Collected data
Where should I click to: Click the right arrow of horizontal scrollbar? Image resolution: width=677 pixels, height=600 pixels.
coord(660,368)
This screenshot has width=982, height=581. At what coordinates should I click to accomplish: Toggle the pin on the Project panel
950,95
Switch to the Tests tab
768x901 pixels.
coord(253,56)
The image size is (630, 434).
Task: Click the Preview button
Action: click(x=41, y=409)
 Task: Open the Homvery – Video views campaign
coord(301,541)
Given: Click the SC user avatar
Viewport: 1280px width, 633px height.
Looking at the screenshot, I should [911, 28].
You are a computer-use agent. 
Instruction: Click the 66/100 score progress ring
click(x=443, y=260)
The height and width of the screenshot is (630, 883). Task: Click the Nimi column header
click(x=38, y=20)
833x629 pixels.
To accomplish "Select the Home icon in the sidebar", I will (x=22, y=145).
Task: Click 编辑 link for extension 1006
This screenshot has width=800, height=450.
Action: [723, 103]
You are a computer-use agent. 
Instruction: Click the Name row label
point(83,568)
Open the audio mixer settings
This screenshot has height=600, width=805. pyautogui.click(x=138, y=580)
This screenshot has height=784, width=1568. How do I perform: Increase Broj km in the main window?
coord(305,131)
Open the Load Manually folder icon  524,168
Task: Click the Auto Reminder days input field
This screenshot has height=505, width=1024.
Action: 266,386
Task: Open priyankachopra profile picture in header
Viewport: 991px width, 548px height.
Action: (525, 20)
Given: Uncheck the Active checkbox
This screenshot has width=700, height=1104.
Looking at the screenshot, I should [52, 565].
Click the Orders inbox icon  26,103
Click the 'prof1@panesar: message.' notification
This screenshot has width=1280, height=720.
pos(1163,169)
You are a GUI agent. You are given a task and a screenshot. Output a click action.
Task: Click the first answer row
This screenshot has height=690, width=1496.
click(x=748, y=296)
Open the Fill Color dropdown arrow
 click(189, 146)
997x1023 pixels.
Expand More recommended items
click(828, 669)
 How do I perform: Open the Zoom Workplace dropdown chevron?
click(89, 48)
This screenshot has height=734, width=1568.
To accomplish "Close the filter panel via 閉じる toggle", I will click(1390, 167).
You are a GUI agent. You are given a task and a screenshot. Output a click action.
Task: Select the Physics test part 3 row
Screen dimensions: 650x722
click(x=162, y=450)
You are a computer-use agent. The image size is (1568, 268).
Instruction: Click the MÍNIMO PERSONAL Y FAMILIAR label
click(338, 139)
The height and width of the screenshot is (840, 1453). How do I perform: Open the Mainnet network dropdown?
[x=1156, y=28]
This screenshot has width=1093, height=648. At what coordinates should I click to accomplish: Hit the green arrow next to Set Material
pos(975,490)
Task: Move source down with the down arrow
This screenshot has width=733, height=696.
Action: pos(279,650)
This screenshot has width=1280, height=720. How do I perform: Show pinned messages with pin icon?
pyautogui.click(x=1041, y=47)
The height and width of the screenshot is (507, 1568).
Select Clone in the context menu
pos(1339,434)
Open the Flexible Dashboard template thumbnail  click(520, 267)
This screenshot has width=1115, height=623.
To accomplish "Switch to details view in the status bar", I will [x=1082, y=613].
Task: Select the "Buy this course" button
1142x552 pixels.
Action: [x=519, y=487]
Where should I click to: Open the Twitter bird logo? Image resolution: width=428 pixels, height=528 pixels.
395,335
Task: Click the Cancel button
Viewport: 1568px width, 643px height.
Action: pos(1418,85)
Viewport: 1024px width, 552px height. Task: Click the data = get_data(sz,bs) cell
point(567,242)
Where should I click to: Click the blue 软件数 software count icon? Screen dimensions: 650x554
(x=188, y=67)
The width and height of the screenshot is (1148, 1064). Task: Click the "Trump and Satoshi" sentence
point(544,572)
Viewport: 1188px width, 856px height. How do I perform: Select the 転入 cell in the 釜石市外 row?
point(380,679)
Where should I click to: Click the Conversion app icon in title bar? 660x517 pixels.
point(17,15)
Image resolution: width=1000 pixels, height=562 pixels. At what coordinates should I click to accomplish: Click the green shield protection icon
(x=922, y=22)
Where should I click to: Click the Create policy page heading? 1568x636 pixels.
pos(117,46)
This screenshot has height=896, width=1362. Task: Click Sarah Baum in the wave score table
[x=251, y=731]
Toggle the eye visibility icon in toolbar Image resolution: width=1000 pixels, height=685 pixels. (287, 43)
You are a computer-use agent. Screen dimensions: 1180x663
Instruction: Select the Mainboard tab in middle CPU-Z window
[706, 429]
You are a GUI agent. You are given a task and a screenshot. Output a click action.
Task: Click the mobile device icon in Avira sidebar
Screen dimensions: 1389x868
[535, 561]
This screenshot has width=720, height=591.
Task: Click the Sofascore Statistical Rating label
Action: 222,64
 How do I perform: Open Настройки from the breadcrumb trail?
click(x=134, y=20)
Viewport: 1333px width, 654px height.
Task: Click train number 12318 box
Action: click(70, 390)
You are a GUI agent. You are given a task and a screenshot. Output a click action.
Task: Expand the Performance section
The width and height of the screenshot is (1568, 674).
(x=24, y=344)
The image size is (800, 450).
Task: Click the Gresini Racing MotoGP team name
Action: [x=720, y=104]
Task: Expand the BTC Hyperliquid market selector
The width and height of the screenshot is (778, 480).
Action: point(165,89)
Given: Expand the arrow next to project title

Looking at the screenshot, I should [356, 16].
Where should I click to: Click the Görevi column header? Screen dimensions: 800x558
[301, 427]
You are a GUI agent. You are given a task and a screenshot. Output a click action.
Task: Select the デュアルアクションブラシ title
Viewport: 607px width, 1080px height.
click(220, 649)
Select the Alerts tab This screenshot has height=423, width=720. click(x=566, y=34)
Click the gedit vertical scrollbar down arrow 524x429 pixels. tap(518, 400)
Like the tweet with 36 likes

## [Try it]
Lines in the records that hold "computer" should be tallied, with the total given on its own.

## [Finished exercise]
4